Wealth bankers in Asia rush to calm growing private credit fears
The Straits Times
Private bankers in Hong Kong and Singapore have been fielding urgent calls from their high net-worth clients, sources said. Read more at straitstimes.com.
Hong Kong – Private bankers across Asia are scrambling to contain client anxiety as redemption pressures ripple through the US$1.8 trillion (S$2.3 trillion) private credit market, even in a region seen as more insulated from the recent turmoil.
It comes after a few high-profile blowups in the United States and Europe of companies that were financed by private lenders eroded investors’ confidence.
With investment funds’ gating mechanisms suddenly in focus, private bankers in Hong Kong and Singapore have been fielding urgent calls from their high net-worth clients seeking clarity or asking to redeem positions on the private credit products they hold, according to people familiar with the matter.
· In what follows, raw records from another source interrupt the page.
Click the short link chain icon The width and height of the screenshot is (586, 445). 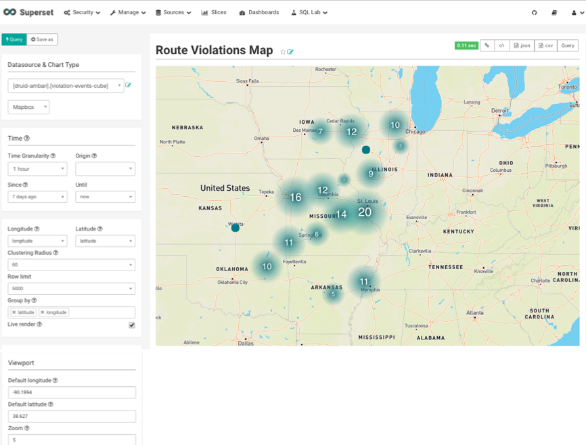coord(487,45)
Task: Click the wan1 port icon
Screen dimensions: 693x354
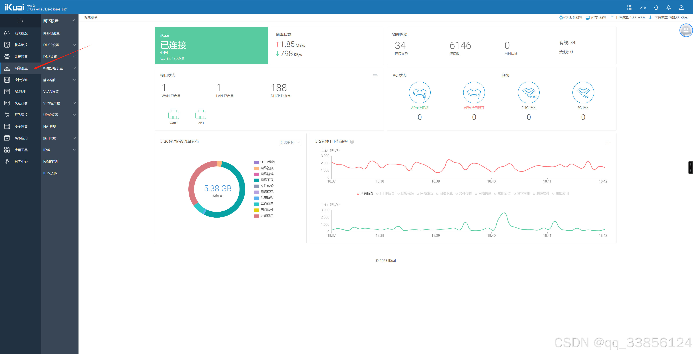Action: pos(174,114)
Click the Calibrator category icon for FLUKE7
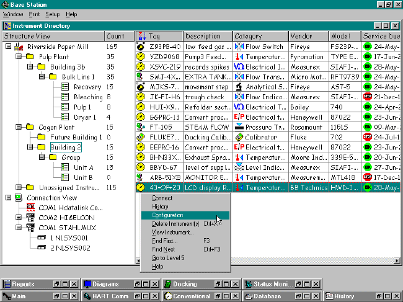Viewport: 403px width, 302px height. pos(239,136)
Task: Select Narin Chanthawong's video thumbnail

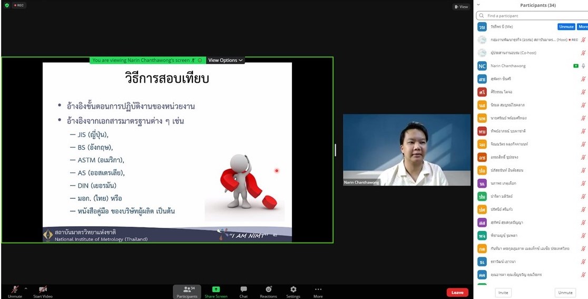Action: (x=407, y=150)
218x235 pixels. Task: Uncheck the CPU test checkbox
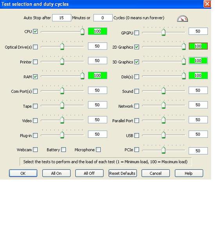coord(35,31)
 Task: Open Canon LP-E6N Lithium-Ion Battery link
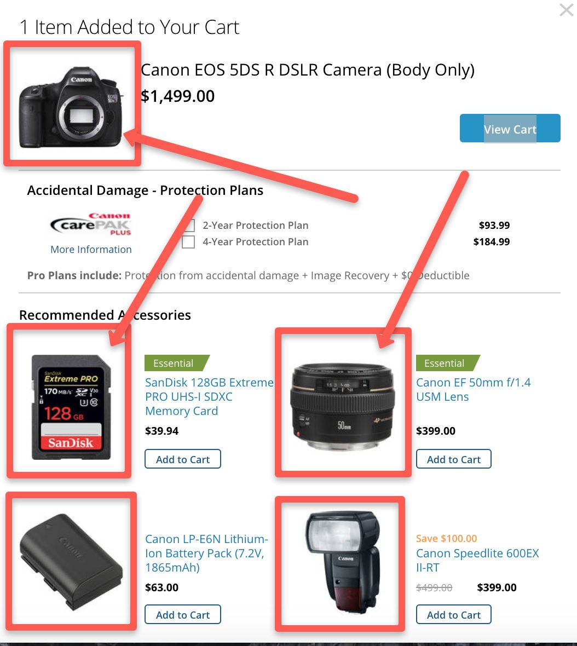[x=206, y=553]
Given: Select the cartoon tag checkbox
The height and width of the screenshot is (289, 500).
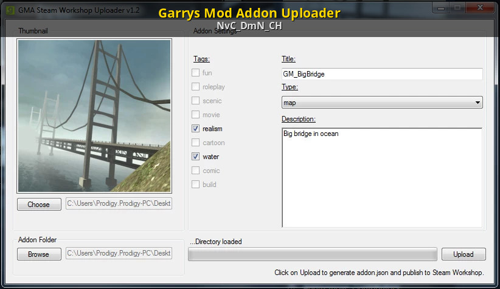Looking at the screenshot, I should [x=196, y=143].
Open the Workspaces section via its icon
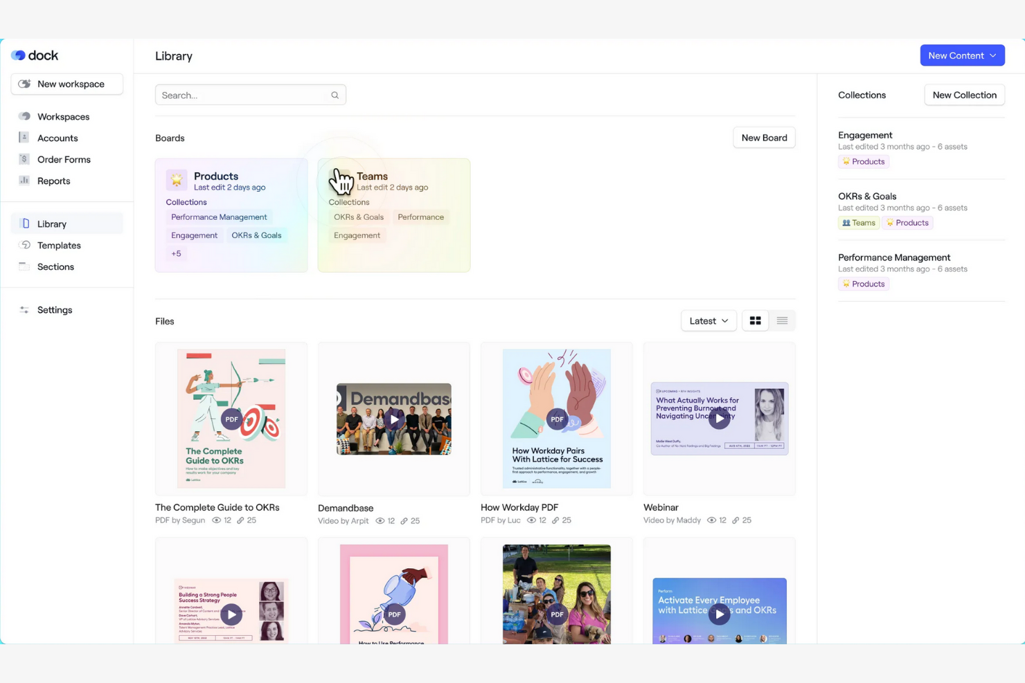Viewport: 1025px width, 683px height. point(24,116)
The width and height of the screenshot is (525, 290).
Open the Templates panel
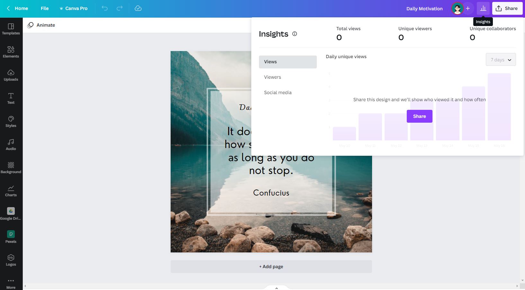click(x=11, y=29)
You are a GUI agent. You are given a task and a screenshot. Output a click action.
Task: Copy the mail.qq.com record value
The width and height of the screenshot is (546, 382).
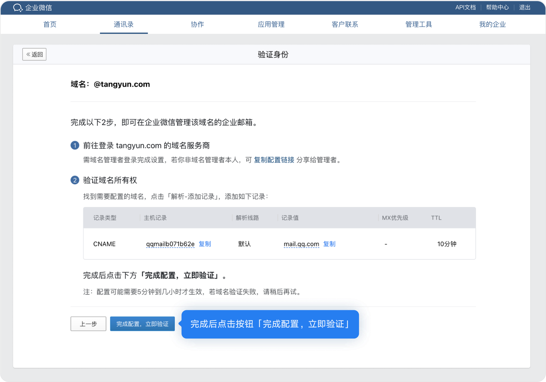tap(329, 244)
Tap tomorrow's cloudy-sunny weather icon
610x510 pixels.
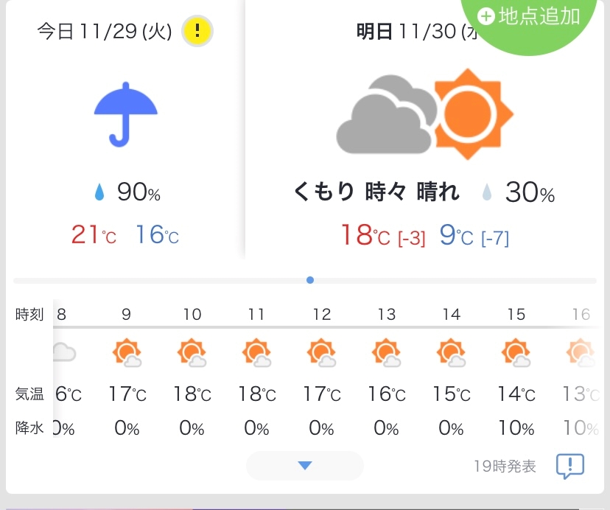coord(424,114)
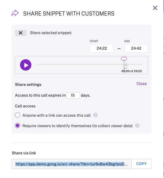Close the share snippet dialog with X
Viewport: 164px width, 178px height.
155,8
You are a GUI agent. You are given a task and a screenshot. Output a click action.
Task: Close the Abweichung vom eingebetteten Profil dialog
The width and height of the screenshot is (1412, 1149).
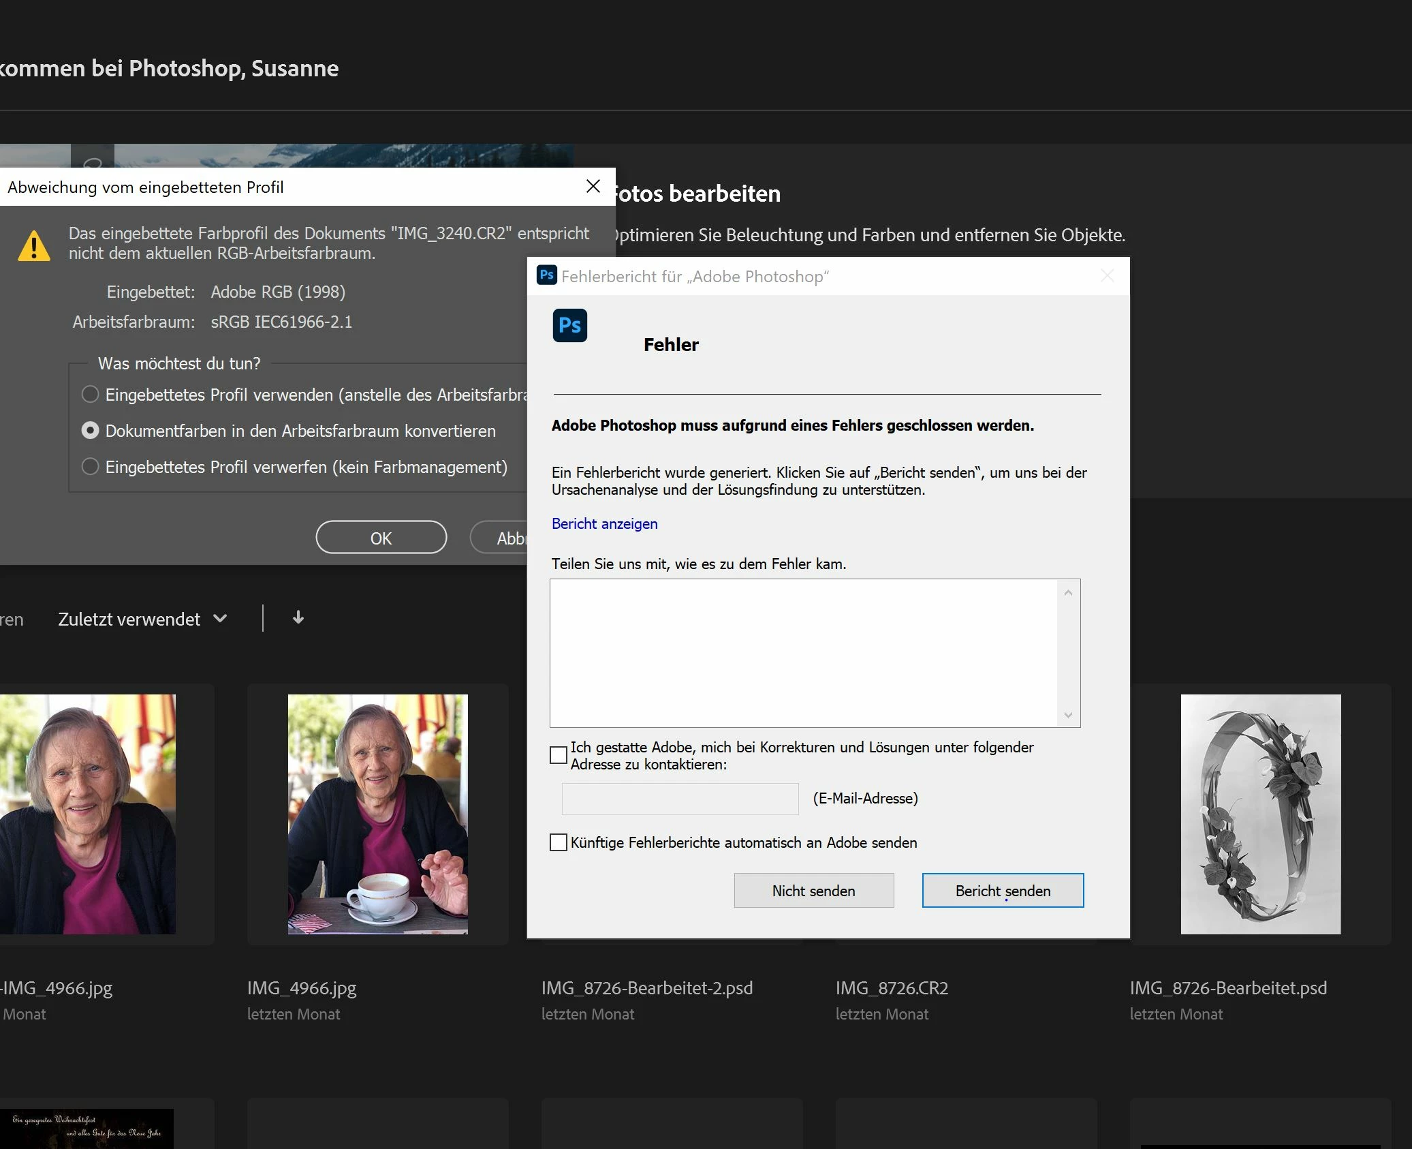click(593, 186)
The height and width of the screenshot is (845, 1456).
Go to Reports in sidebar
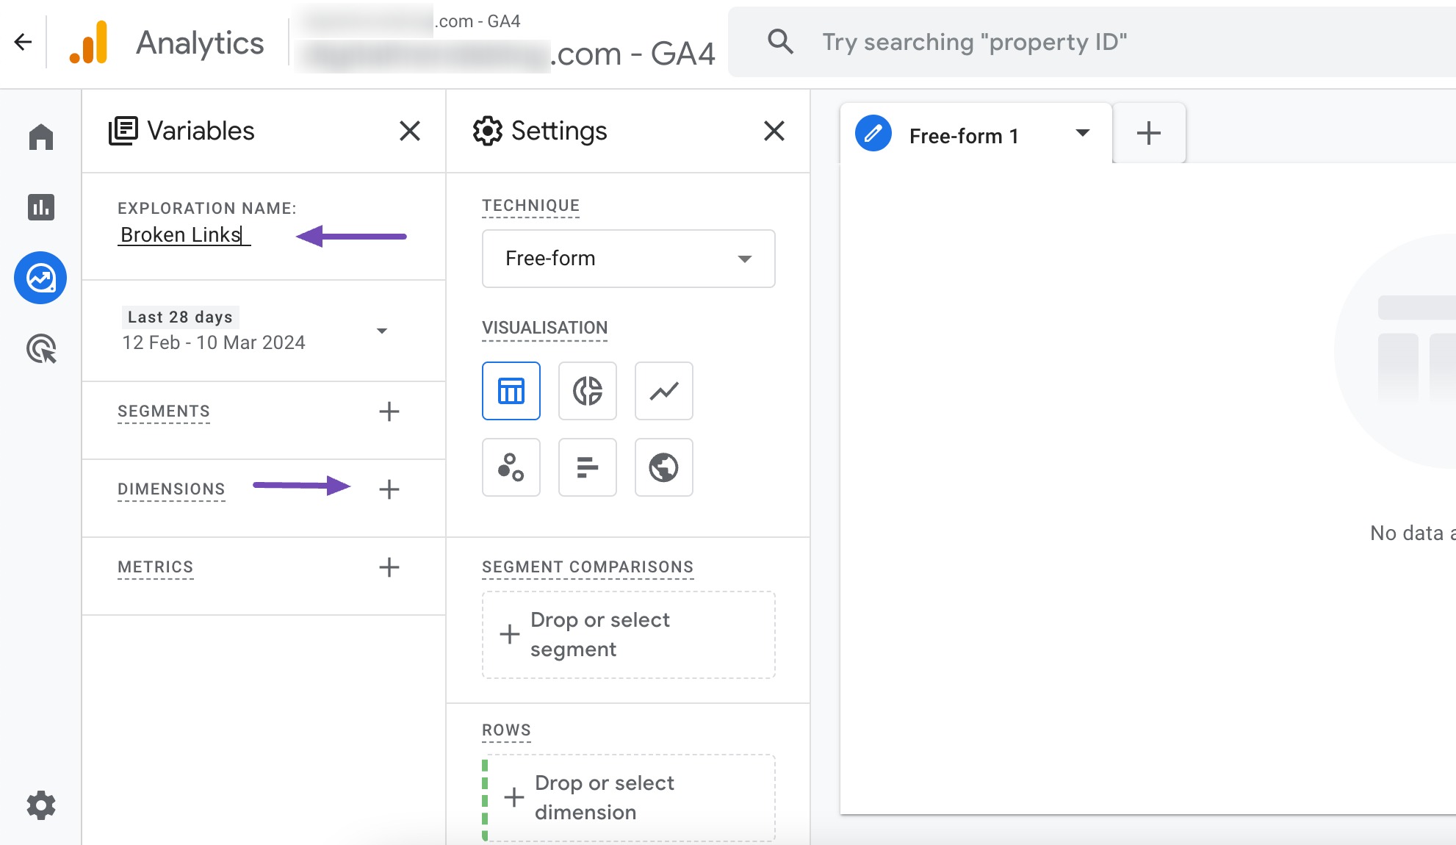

Regulators in Asia are also increasing scrutiny of the asset class, aiming to protect less-savvy individual investors, who tend to be more sensitive than their institutional peers and easily rattled by negative headlines.
“Many wealth investors had never experienced a redemption queue before this cycle,” said Mr Kher Sheng Lee, co-head of Asia Pacific at the Alternative Investment Management Association. The rapid adoption of private credit products by individuals outpaced their practical familiarity with how illiquid structures behave under stress, making it essential for fund managers, distributors and investors to bridge that knowledge gap, he said.
Concern about US private credit funds with exposure to the software sector – now under pressure from rapid advances in AI – have fuelled withdrawals at vehicles run by BlackRock, Blackstone and Blue Owl Capital. Morgan Stanley and Cliffwater LLC capped redemptions at their multibillion-dollar funds after clients sought to pull out far more than is allowed. JPMorgan Chase & Co. also restricted some lending to private credit funds after marking down the value of certain software-linked loans in its portfolios.